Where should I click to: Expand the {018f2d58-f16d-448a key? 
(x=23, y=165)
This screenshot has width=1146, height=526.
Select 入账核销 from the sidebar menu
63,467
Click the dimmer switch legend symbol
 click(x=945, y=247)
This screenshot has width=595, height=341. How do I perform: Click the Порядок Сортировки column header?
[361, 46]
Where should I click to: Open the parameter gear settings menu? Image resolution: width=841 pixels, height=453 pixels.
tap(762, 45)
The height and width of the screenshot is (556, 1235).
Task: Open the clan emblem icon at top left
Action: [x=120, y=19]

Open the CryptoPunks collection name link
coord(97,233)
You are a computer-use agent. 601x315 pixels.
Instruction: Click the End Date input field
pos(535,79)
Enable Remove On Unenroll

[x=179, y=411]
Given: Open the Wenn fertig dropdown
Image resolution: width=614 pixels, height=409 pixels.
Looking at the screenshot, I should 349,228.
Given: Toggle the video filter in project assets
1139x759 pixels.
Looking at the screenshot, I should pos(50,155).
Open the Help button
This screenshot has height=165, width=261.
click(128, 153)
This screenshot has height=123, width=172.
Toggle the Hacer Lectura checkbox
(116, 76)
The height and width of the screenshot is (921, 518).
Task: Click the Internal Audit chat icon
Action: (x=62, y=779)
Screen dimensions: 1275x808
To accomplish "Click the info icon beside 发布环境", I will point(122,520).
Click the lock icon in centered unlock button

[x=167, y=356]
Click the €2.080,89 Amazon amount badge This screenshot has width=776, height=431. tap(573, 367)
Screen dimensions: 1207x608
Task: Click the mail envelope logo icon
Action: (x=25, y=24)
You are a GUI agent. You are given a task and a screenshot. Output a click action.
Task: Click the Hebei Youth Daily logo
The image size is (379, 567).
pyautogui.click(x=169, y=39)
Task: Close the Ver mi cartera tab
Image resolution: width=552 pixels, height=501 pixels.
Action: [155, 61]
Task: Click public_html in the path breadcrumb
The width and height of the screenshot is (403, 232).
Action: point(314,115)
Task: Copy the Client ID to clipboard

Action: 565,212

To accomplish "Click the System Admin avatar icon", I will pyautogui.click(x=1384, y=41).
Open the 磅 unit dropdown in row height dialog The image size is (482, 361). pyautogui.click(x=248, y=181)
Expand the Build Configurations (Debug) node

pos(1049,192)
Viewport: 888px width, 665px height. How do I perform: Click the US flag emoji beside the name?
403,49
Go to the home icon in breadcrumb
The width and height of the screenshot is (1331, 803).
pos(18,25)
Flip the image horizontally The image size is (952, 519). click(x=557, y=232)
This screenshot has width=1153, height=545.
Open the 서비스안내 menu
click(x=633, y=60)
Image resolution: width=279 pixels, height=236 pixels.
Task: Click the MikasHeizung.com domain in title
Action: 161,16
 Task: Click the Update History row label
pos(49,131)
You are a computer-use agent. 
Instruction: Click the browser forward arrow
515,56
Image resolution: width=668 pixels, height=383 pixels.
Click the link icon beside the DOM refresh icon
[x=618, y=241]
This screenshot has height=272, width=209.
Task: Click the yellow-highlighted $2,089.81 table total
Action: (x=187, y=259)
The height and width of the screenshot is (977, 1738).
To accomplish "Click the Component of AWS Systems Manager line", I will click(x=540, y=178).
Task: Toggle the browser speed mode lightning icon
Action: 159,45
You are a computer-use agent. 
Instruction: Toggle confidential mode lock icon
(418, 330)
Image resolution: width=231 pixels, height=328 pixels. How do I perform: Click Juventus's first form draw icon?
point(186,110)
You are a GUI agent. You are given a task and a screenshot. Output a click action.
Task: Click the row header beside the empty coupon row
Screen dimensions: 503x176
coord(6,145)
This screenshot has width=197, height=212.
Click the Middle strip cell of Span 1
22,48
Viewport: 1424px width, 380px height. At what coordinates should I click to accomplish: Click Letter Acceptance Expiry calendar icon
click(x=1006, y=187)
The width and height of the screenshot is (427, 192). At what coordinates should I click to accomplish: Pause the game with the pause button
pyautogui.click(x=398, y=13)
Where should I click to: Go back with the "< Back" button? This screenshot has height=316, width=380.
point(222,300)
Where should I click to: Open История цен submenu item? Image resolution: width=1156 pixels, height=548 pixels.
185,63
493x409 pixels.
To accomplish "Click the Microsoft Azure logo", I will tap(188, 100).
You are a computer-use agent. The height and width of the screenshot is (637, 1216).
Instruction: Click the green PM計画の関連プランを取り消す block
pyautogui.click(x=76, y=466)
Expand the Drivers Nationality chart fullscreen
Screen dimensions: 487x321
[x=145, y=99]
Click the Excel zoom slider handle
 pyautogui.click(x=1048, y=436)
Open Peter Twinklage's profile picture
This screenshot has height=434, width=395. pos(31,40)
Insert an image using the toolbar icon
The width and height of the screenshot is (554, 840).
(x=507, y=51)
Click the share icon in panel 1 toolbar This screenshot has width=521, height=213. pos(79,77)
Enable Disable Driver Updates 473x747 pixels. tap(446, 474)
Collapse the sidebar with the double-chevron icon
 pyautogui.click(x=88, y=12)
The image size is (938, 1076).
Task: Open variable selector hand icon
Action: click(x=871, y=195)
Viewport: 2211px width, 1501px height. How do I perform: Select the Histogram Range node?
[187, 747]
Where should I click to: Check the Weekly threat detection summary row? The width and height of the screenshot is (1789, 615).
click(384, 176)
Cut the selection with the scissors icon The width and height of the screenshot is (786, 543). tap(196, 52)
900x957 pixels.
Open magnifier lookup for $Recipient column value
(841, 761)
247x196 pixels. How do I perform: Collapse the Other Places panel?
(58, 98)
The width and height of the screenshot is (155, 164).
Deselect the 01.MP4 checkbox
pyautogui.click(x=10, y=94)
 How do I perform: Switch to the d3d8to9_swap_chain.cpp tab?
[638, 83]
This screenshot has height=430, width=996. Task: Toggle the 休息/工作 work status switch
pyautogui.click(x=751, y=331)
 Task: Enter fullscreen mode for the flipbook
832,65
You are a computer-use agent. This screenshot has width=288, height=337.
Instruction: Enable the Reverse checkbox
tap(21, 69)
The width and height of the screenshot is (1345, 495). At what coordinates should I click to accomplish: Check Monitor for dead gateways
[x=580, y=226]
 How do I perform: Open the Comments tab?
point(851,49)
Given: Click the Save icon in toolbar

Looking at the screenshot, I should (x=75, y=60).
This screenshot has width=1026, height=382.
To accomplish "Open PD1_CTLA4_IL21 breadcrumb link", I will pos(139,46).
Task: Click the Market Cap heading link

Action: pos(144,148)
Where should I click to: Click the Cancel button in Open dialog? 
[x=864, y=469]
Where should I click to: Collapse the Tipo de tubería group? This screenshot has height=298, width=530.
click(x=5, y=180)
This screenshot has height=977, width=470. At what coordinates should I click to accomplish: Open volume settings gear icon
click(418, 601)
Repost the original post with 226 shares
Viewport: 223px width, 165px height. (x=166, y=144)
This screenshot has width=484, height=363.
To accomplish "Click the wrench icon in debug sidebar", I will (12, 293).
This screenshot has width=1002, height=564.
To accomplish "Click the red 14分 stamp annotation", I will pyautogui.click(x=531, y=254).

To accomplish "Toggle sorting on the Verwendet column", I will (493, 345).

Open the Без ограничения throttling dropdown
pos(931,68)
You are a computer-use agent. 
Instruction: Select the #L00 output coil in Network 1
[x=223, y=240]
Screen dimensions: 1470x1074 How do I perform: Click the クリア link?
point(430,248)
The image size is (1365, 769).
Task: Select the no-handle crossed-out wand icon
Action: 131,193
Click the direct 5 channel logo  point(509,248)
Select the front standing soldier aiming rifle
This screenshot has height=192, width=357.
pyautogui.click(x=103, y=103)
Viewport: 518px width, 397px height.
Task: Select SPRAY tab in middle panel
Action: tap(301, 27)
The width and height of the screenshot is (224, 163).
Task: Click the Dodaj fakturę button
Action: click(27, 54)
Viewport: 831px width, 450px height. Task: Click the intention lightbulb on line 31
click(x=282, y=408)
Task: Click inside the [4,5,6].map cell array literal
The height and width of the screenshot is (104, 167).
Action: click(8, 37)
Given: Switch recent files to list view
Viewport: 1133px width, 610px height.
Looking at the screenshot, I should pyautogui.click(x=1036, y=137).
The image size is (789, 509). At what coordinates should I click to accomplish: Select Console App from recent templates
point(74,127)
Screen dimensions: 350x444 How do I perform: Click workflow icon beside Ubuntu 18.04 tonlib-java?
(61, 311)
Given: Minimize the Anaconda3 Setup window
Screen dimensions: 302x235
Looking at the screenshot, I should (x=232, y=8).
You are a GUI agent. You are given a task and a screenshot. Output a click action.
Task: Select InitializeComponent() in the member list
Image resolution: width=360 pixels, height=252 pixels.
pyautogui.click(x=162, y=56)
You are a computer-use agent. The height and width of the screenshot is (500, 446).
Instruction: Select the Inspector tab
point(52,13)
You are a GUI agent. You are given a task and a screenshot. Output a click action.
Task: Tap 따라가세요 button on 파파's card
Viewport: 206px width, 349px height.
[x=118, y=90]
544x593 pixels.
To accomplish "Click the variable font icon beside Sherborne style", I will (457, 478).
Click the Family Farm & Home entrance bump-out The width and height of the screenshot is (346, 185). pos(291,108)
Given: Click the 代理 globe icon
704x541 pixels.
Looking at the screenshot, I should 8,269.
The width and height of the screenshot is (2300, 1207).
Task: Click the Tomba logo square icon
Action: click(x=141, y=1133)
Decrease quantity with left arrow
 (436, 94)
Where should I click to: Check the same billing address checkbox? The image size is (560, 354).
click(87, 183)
++++++++++
EXERCISE PROMPT
Take the lines above from the one containing "Instruction: Click the End Date input field" down to the one containing "Go to the home icon in breadcrumb", and transcribe them exactly, both ends included.

ANSWER TO THE PROBLEM
Instruction: Click the End Date input field
pos(535,79)
Enable Remove On Unenroll

[x=179, y=411]
Given: Open the Wenn fertig dropdown
Image resolution: width=614 pixels, height=409 pixels.
Looking at the screenshot, I should 349,228.
Given: Toggle the video filter in project assets
1139x759 pixels.
Looking at the screenshot, I should pos(50,155).
Open the Help button
This screenshot has height=165, width=261.
click(128, 153)
This screenshot has height=123, width=172.
Toggle the Hacer Lectura checkbox
(116, 76)
The height and width of the screenshot is (921, 518).
Task: Click the Internal Audit chat icon
Action: (x=62, y=779)
Screen dimensions: 1275x808
To accomplish "Click the info icon beside 发布环境", I will point(122,520).
Click the lock icon in centered unlock button

[x=167, y=356]
Click the €2.080,89 Amazon amount badge This screenshot has width=776, height=431. tap(573, 367)
Screen dimensions: 1207x608
Task: Click the mail envelope logo icon
Action: (x=25, y=24)
You are a GUI agent. You are given a task and a screenshot. Output a click action.
Task: Click the Hebei Youth Daily logo
The image size is (379, 567).
pyautogui.click(x=169, y=39)
Task: Close the Ver mi cartera tab
Image resolution: width=552 pixels, height=501 pixels.
Action: [155, 61]
Task: Click public_html in the path breadcrumb
The width and height of the screenshot is (403, 232).
Action: point(314,115)
Task: Copy the Client ID to clipboard

Action: 565,212

To accomplish "Click the System Admin avatar icon", I will pyautogui.click(x=1384, y=41).
Open the 磅 unit dropdown in row height dialog The image size is (482, 361). pyautogui.click(x=248, y=181)
Expand the Build Configurations (Debug) node

pos(1049,192)
Viewport: 888px width, 665px height. How do I perform: Click the US flag emoji beside the name?
403,49
Go to the home icon in breadcrumb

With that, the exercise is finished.